** Data section **

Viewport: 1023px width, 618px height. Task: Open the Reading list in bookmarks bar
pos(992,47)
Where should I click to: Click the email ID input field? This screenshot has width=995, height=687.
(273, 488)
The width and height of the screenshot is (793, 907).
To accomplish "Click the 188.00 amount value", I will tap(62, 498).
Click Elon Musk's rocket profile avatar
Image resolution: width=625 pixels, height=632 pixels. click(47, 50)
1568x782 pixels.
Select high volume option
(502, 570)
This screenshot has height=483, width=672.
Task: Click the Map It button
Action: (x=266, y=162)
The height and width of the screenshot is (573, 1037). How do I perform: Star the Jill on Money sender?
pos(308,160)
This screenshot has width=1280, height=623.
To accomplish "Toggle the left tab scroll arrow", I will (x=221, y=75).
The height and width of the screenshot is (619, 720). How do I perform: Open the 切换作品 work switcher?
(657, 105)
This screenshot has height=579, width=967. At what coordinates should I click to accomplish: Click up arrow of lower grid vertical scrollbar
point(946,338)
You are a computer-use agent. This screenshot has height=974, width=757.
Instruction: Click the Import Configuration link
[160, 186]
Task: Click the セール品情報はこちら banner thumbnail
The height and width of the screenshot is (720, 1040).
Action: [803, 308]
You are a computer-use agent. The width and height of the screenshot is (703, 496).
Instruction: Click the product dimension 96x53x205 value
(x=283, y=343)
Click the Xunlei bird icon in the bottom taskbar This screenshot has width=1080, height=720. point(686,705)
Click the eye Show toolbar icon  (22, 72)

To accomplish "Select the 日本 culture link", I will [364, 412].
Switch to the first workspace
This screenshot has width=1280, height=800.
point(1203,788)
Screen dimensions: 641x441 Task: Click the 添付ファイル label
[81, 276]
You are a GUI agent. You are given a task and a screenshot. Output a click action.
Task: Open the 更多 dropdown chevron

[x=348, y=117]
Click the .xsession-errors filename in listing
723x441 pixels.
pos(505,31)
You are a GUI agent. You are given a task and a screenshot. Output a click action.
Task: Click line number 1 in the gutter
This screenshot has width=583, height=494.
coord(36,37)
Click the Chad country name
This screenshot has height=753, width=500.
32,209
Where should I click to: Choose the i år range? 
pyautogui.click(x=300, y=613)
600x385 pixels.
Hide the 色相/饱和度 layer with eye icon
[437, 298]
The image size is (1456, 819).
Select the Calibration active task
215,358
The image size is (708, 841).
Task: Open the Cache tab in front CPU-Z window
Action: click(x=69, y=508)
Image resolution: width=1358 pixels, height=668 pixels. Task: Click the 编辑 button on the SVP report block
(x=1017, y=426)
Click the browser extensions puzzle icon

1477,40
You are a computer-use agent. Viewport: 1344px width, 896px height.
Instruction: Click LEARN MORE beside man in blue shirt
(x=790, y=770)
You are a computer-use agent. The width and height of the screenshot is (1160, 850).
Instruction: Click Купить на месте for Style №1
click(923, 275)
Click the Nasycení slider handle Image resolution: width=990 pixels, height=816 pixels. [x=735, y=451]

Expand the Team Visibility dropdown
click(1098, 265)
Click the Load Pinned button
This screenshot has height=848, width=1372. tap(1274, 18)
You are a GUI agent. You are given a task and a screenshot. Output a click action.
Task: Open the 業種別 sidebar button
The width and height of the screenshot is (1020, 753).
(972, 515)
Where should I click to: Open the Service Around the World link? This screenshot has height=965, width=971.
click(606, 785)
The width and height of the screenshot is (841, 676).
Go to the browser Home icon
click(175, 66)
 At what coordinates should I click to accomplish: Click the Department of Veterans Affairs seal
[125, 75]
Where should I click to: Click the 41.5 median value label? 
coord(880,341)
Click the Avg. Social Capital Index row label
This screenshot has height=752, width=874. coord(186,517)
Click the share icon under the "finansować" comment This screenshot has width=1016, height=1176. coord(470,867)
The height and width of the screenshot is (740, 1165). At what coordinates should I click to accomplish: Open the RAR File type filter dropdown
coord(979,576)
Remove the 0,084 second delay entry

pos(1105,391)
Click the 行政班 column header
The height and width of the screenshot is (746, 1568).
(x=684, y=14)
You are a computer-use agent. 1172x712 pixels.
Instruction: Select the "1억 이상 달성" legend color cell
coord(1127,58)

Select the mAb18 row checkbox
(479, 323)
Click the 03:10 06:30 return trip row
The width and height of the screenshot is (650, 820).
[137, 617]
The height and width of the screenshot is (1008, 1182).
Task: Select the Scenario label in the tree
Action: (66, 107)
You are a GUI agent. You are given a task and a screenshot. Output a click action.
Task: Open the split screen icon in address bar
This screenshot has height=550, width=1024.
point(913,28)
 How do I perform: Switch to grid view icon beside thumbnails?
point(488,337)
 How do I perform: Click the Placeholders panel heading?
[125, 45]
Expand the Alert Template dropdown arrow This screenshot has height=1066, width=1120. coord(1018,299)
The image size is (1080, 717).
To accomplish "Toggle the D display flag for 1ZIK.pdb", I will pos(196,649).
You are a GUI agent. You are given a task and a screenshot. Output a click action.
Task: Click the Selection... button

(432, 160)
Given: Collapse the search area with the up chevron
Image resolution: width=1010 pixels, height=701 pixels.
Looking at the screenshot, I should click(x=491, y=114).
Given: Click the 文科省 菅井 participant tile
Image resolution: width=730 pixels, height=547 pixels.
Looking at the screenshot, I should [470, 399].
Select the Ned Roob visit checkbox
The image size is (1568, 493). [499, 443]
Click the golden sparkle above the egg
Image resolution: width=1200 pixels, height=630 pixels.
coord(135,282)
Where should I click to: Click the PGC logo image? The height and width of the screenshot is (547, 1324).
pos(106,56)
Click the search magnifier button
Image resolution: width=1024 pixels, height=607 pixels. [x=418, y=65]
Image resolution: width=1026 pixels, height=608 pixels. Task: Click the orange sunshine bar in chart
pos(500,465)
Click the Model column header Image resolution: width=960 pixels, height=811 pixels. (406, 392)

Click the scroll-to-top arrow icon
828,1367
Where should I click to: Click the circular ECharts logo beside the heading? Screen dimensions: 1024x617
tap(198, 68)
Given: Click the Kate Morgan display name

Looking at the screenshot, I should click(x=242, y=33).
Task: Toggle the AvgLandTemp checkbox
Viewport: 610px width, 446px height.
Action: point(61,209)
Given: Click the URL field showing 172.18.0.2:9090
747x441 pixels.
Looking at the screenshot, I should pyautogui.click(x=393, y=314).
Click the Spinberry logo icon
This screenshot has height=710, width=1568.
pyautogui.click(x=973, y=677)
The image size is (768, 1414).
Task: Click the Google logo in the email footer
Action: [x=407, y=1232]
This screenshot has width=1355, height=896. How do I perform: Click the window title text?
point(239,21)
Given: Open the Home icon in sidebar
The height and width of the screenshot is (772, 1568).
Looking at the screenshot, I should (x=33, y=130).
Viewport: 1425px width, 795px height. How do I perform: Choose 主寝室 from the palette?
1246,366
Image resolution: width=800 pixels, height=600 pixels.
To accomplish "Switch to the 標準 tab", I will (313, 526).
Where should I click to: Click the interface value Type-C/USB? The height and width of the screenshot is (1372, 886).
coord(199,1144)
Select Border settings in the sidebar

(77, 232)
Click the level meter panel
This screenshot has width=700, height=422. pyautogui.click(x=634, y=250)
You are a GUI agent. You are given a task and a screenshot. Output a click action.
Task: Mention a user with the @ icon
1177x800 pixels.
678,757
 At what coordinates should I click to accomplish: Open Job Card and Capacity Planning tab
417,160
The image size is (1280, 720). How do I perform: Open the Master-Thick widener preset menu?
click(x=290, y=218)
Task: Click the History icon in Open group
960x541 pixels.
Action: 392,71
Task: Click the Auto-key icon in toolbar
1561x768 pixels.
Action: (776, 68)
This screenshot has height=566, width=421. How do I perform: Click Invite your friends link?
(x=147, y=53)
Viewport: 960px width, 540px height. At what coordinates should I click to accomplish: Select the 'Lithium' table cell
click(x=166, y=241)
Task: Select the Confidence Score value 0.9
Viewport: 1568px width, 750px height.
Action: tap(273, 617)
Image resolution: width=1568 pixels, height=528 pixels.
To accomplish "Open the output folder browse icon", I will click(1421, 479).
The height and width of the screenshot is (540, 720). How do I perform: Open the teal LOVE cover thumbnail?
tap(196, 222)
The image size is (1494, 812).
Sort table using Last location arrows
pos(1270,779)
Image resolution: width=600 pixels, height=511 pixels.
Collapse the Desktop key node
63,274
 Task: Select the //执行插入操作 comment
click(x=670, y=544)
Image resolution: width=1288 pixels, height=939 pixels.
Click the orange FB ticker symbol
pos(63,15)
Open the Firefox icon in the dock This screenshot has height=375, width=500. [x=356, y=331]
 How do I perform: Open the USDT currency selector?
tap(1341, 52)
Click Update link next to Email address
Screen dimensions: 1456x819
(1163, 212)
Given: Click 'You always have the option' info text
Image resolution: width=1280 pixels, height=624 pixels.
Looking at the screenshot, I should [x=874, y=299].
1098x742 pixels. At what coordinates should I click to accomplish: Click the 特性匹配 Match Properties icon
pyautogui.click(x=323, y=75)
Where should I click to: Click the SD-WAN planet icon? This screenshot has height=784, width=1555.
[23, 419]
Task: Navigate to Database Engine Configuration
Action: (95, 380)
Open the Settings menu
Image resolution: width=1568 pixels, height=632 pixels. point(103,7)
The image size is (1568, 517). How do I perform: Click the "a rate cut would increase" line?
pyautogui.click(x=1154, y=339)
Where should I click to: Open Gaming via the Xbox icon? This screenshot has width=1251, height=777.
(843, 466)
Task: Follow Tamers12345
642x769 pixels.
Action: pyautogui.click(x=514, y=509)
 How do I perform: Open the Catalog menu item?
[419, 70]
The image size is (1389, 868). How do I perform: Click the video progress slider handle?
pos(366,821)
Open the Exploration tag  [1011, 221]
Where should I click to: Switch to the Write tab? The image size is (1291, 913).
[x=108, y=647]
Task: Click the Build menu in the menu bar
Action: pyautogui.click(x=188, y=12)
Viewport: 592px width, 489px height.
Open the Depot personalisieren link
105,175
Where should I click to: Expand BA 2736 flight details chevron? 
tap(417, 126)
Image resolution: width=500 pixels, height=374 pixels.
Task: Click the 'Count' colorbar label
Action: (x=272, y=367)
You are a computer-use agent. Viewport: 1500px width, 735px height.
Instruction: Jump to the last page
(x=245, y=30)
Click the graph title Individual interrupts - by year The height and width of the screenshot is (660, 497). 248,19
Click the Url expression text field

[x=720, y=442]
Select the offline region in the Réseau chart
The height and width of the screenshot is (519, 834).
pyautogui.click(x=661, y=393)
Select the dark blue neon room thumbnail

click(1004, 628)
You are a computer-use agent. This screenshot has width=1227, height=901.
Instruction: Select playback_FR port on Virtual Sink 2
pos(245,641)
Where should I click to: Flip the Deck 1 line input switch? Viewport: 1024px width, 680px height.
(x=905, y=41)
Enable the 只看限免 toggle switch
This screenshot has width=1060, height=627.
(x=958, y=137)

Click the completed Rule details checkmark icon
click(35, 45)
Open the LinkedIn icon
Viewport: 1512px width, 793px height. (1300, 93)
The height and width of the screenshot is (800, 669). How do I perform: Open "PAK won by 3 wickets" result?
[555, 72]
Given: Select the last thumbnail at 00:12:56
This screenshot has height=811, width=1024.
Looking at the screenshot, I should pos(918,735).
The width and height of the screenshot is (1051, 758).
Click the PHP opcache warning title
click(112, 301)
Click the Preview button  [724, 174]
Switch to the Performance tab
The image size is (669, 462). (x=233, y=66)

** What is expected **
Look above for the line containing "Where should I click to: Click the interface" and the line containing "Image resolution: width=1288". Transcribe both, with the lines between them, exactly.

** Answer box **
Where should I click to: Click the interface value Type-C/USB? The height and width of the screenshot is (1372, 886).
coord(199,1144)
Select Border settings in the sidebar

(77, 232)
Click the level meter panel
This screenshot has width=700, height=422. pyautogui.click(x=634, y=250)
You are a GUI agent. You are given a task and a screenshot. Output a click action.
Task: Mention a user with the @ icon
1177x800 pixels.
678,757
 At what coordinates should I click to accomplish: Open Job Card and Capacity Planning tab
417,160
The image size is (1280, 720). How do I perform: Open the Master-Thick widener preset menu?
click(x=290, y=218)
Task: Click the History icon in Open group
960x541 pixels.
Action: 392,71
Task: Click the Auto-key icon in toolbar
1561x768 pixels.
Action: (776, 68)
This screenshot has height=566, width=421. How do I perform: Click Invite your friends link?
(x=147, y=53)
Viewport: 960px width, 540px height. At what coordinates should I click to accomplish: Select the 'Lithium' table cell
click(x=166, y=241)
Task: Select the Confidence Score value 0.9
Viewport: 1568px width, 750px height.
Action: tap(273, 617)
Image resolution: width=1568 pixels, height=528 pixels.
To accomplish "Open the output folder browse icon", I will click(1421, 479).
The height and width of the screenshot is (540, 720). How do I perform: Open the teal LOVE cover thumbnail?
tap(196, 222)
The image size is (1494, 812).
Sort table using Last location arrows
pos(1270,779)
Image resolution: width=600 pixels, height=511 pixels.
Collapse the Desktop key node
63,274
 Task: Select the //执行插入操作 comment
click(x=670, y=544)
Image resolution: width=1288 pixels, height=939 pixels.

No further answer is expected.